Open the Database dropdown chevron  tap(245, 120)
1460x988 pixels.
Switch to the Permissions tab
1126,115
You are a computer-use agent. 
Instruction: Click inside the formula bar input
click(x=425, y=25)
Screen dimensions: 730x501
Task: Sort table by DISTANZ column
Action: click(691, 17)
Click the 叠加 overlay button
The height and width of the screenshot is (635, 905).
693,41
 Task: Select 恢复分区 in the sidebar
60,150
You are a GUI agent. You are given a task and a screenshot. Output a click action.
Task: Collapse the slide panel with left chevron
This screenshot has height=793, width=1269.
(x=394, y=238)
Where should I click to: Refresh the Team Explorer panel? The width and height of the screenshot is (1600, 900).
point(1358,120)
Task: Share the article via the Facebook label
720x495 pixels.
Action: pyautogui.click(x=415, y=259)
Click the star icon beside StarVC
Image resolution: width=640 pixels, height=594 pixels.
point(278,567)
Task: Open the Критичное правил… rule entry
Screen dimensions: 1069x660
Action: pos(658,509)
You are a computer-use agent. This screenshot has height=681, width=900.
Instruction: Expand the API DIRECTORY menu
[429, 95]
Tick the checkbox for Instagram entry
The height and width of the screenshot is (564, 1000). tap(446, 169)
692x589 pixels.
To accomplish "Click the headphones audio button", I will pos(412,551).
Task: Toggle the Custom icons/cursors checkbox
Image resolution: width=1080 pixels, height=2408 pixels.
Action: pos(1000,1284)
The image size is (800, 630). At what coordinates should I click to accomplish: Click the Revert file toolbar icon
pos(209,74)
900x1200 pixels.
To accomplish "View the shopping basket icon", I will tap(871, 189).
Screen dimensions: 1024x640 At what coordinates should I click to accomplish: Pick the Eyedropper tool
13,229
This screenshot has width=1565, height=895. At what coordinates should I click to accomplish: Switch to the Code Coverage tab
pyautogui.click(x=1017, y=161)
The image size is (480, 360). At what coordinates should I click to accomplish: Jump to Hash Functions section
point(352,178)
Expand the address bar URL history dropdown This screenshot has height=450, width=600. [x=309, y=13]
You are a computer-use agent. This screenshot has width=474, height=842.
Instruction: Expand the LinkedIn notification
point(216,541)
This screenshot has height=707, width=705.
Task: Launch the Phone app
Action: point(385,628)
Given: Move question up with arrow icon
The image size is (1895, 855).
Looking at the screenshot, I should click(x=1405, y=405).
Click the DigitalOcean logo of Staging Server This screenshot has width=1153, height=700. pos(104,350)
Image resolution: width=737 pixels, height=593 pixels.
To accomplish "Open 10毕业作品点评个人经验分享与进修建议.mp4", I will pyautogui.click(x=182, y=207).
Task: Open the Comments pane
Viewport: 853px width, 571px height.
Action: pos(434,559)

| Required action |
Print all of the entries exactly as they appear.

| Final answer |
Open the Database dropdown chevron  tap(245, 120)
1460x988 pixels.
Switch to the Permissions tab
1126,115
You are a computer-use agent. 
Instruction: Click inside the formula bar input
click(x=425, y=25)
Screen dimensions: 730x501
Task: Sort table by DISTANZ column
Action: click(691, 17)
Click the 叠加 overlay button
The height and width of the screenshot is (635, 905).
693,41
 Task: Select 恢复分区 in the sidebar
60,150
You are a GUI agent. You are given a task and a screenshot. Output a click action.
Task: Collapse the slide panel with left chevron
This screenshot has height=793, width=1269.
(x=394, y=238)
Where should I click to: Refresh the Team Explorer panel? The width and height of the screenshot is (1600, 900).
point(1358,120)
Task: Share the article via the Facebook label
720x495 pixels.
Action: pyautogui.click(x=415, y=259)
Click the star icon beside StarVC
Image resolution: width=640 pixels, height=594 pixels.
point(278,567)
Task: Open the Критичное правил… rule entry
Screen dimensions: 1069x660
Action: pos(658,509)
You are a computer-use agent. This screenshot has height=681, width=900.
Instruction: Expand the API DIRECTORY menu
[429, 95]
Tick the checkbox for Instagram entry
The height and width of the screenshot is (564, 1000). tap(446, 169)
692x589 pixels.
To accomplish "Click the headphones audio button", I will pos(412,551).
Task: Toggle the Custom icons/cursors checkbox
Image resolution: width=1080 pixels, height=2408 pixels.
Action: pos(1000,1284)
The image size is (800, 630). At what coordinates should I click to accomplish: Click the Revert file toolbar icon
pos(209,74)
900x1200 pixels.
To accomplish "View the shopping basket icon", I will tap(871, 189).
Screen dimensions: 1024x640 At what coordinates should I click to accomplish: Pick the Eyedropper tool
13,229
This screenshot has width=1565, height=895. At what coordinates should I click to accomplish: Switch to the Code Coverage tab
pyautogui.click(x=1017, y=161)
The image size is (480, 360). At what coordinates should I click to accomplish: Jump to Hash Functions section
point(352,178)
Expand the address bar URL history dropdown This screenshot has height=450, width=600. [x=309, y=13]
You are a computer-use agent. This screenshot has width=474, height=842.
Instruction: Expand the LinkedIn notification
point(216,541)
This screenshot has height=707, width=705.
Task: Launch the Phone app
Action: point(385,628)
Given: Move question up with arrow icon
The image size is (1895, 855).
Looking at the screenshot, I should click(x=1405, y=405).
Click the DigitalOcean logo of Staging Server This screenshot has width=1153, height=700. pos(104,350)
Image resolution: width=737 pixels, height=593 pixels.
To accomplish "Open 10毕业作品点评个人经验分享与进修建议.mp4", I will pyautogui.click(x=182, y=207).
Task: Open the Comments pane
Viewport: 853px width, 571px height.
Action: pos(434,559)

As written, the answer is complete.